FSN's Mary Murphy Gives Her Tip of the Week
Jan. 9, 2007
Here's your 'Tip of the Week' from Fox Sports Net (FSN) basketball analyst and former college basketball coach, Mary Murphy.
This past weekend I had an interesting conversation with the University of Washington's Head Coach June Daugherty. I was asking Coach Daugherty about her team's prowess on the offensive boards and she remarked that her team spends a great deal of time working on the timing, skills and technique involved in being great offensive rebounders. All that hard work translates into second and third chances for the Huskies.

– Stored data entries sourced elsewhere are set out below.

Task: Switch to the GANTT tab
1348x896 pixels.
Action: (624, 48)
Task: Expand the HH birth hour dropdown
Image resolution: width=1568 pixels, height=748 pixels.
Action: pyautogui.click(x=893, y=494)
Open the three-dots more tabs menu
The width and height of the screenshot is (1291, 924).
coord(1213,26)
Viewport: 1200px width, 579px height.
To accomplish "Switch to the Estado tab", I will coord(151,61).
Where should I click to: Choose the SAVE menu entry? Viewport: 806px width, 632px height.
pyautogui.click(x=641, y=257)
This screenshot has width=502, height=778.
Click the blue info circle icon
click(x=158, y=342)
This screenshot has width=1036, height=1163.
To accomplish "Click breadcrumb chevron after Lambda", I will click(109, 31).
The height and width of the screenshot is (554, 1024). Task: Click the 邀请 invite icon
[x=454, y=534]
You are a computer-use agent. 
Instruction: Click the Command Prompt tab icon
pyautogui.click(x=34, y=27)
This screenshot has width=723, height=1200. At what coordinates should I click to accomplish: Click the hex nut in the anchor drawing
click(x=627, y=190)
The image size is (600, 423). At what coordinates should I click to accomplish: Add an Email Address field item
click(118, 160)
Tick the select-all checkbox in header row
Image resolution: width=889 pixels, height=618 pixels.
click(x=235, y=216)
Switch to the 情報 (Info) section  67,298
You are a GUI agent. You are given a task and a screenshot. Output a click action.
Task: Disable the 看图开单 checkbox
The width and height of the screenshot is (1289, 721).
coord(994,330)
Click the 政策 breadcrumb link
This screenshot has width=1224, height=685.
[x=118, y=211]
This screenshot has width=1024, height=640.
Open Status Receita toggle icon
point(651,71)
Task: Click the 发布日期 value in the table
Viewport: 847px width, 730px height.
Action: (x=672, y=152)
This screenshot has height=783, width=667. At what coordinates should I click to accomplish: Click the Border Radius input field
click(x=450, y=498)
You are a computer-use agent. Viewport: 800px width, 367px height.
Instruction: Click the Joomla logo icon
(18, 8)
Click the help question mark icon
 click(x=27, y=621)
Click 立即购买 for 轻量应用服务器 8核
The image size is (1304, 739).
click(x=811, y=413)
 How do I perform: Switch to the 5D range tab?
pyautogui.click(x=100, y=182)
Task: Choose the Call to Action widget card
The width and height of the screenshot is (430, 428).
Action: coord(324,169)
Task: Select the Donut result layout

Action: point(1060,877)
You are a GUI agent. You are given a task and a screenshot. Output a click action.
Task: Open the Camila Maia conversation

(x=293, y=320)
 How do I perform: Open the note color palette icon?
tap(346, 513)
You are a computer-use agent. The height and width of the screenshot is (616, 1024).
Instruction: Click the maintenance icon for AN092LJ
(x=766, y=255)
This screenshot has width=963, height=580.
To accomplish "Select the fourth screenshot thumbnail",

Offensive rebounding is not a 'glamour' role on a basketball team. Those that excel on the 'O' boards are often considered 'blue collar' players or players with a 'nose for the ball.' But nobody respects or admires a great offensive rebounder more than a coach who is trying to figure out how to stop one. The impact of offensive rebounding during the course of a ballgame is profound. If a defensive team consistently gives up offensive rebounds they are negating all the hard work done on the defensive possession. Coaches stress everyday in practice that the defensive possession is not complete until the defensive rebound is secured.
Second and third opportunities created by offensive rebounding usually result in quality shots close to the basket, wide-open threes once the ball is kicked out by the rebounder and often a defensive foul because of the aggravation caused by the missed box out and the offensive put back.
An offensive team can afford to be an average shooting team from the floor if they can consistently produce second and third shots off their missed shots. The greatest offensive rebounder I have ever seen was the Hall of Famer out of USC, Cheryl Miller. She took great joy in making the first shot but even greater joy in breaking your back with an offensive rebound and a put back!
As you watch the California Golden Bears square off against the Washington Huskies this Saturday afternoon on Fox, keep an eye on the Bears and their defensive rebounding. The Bears must rebound if they hope to come out the victor in the battle with UW.